Not finishing a book isn’t, for me, the same as quitting a book. I read the first chapter of Infinite Jest as an experiment. I read it knowing perfectly well that I didn’t intend to read the whole thing. So I can’t rightly say I “quit” on the novel. Not finishing and quitting are not qualitative equivalents.
It comes down to intention. When I start a book fully intending to read it to the last page but do not (will not! cannot!), that’s when I call it being a book quitter. So far this year, I encountered several books I’ve had to push myself to finish, as I’ve noted in some of my reading roundups. But even the ones I didn’t exactly enjoy reading, I couldn’t bear to quit.
In the end, even though I strenuously defend being a book quitter, I admit, more often than not, I choose not to quit. Mostly, this is because assessing a book accurately and fully is impossible without reading it from one end to the other. I may skim or speed read to get to the end as quickly as possible. But quitting … for me, it’s almost harder than just pushing to the end.
5 books I’ve started but not finished this year:
Traveling with Herodotus by Kyszard Kapuscinski
A memoir about ancient literature that is gorgeously written … so why did I stop reading? It’s a paperback with tiny font. As you may have noticed, the title doesn’t link to anything. This is because it’s sadly no longer available, which means I can’t get it on my Nook. So it’s paperback or bust for me and this book.

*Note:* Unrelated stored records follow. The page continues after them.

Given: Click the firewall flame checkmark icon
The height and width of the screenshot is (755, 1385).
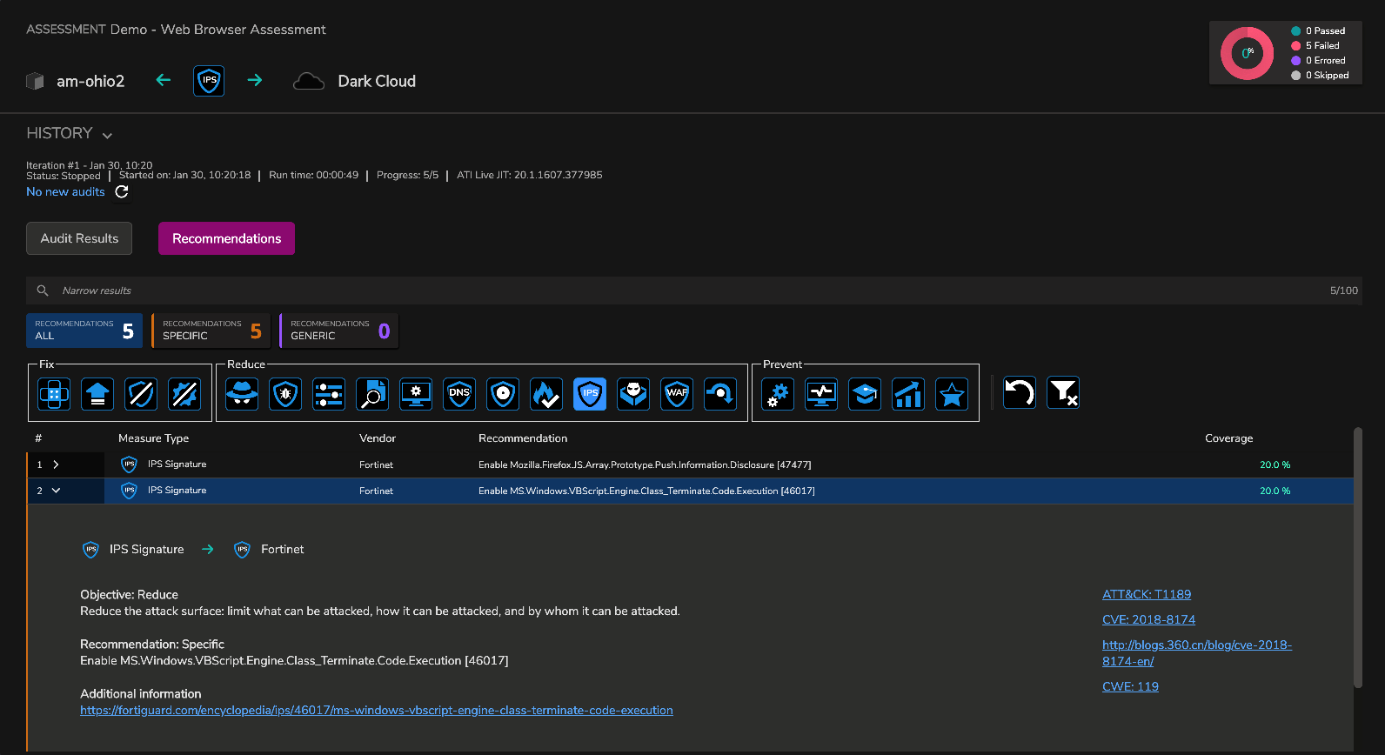Looking at the screenshot, I should (546, 394).
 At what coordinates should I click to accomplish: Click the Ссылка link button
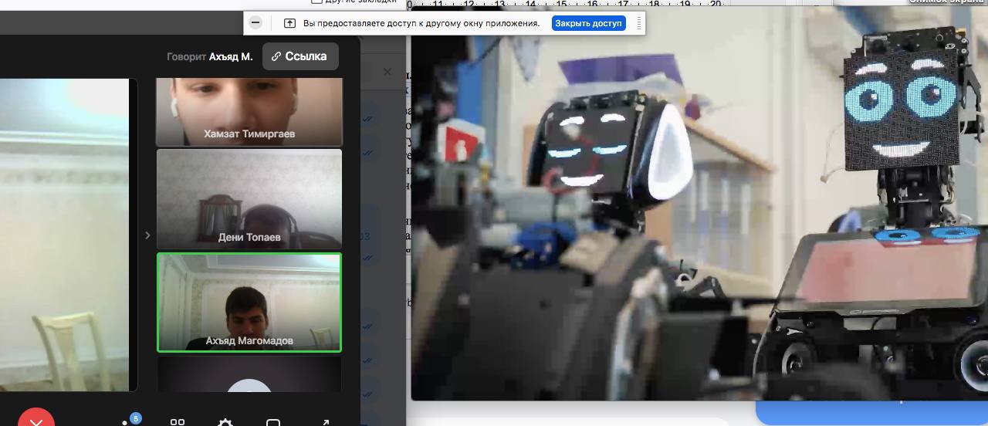(x=300, y=56)
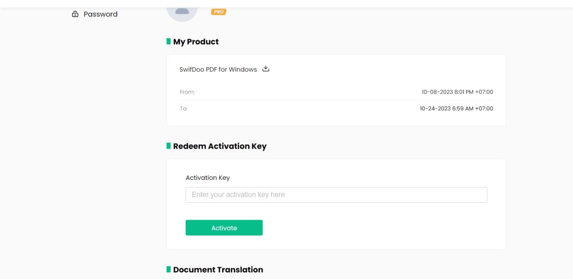
Task: Click the Activation Key field label
Action: [208, 178]
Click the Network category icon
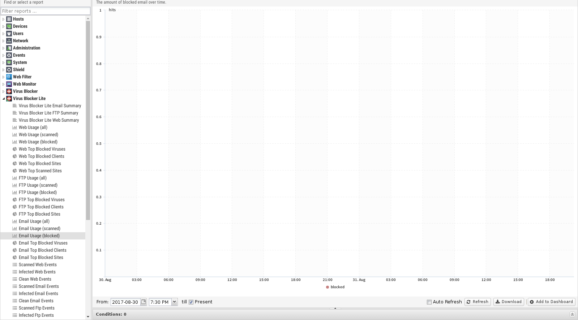578x320 pixels. [x=9, y=41]
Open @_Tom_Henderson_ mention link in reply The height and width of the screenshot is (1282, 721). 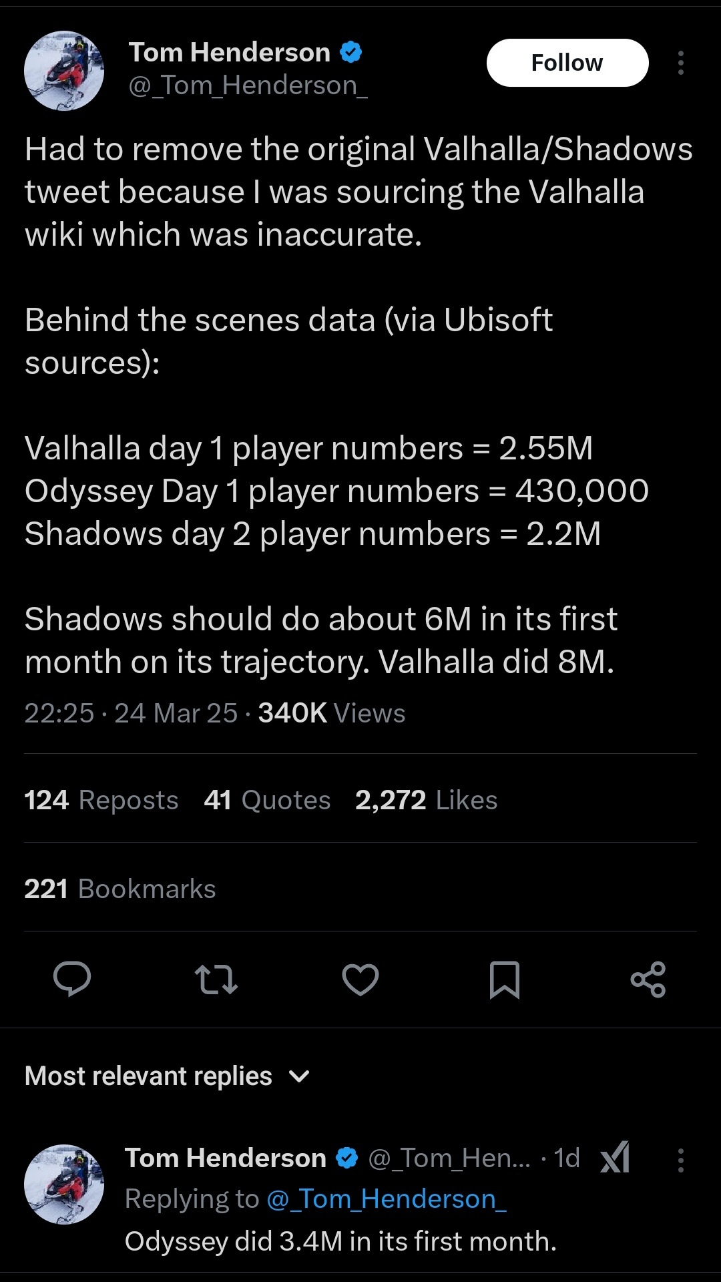click(387, 1199)
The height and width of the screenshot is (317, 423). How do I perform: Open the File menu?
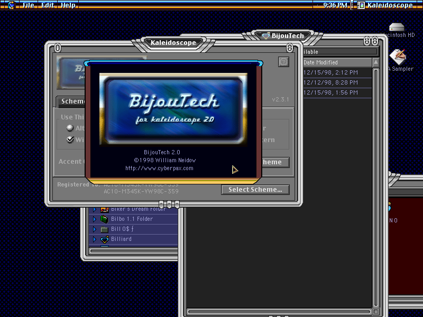click(x=29, y=5)
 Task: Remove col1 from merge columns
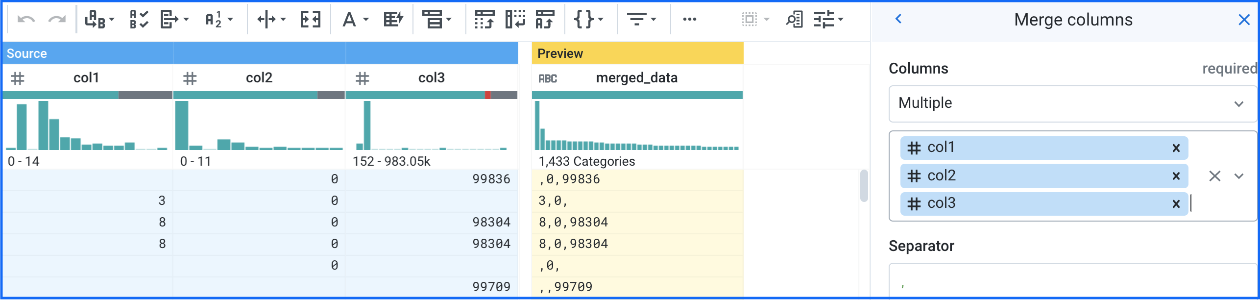[1176, 148]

London: The Novel by Edward Rutherford
I adore the concept of this novel. It tells the story of London from 54 B.C. to the 20th century through the lens of six families. I read and enjoyed the first chapter but wasn’t ready to commit to a 1000+ page novel. I will get back to it.
The Old Curiosity Shop by Charles Dickens
I know the ending, and it’s messing with my head. Still, I can feel myself mildly craving some nice, hearty Dickens, and I can’t stand the idea of not finishing this novel. It’ll happen when the time is right.
The Genius of Dickens. Michael Slater by Michael Slater
I predict I will finish this in tandem with The Old Curiosity Shop. As you might imagine, it’s much more interesting to read while also reading Dickens.
When Breath Becomes Air by Paul Kalanithi
Of all the books I started but didn’t finish so far this year, this is the one to which I’m least likely to return. I can’t say why, exactly, since I enjoyed the first two chapters. It was my book club’s pick, so it could be that, with the meeting long gone, I’ve mentally put this book in the rearview mirror.
How about you? Are you an unapologetic book quitter, or do you have to finish books you start?
8 Replies to “I thought I was book quitter until I checked the stats”
I was just saying to myself the other day “I have to finish this book, even though I thought it was done midway.” The novel should have ended 50 pages earlier….
However, even though I finished reading the last page, mentally I am a book quitter because the desire to turn to the next page was gone. So I think you can be a book quitter even though you can finish a book.
Ooooh, very interesting take. Thank you for sharing! And I hear what you’re saying. When I’m skimming/speed reading to finish a book that I’ve already decided doesn’t work for me, I’ve already quit on it, even though I power through to the end.
This is really interesting – first and foremost because I always think of you as my inspiration for NOT quitting a book, even though I’ve known for a long time that you think it’s totally okay to do so, of course, if we’re just reading for pleasure.
I also think it’s interesting how you list books you’ve given up on, but there’s still hope or just basically the concrete plan to finish them one day.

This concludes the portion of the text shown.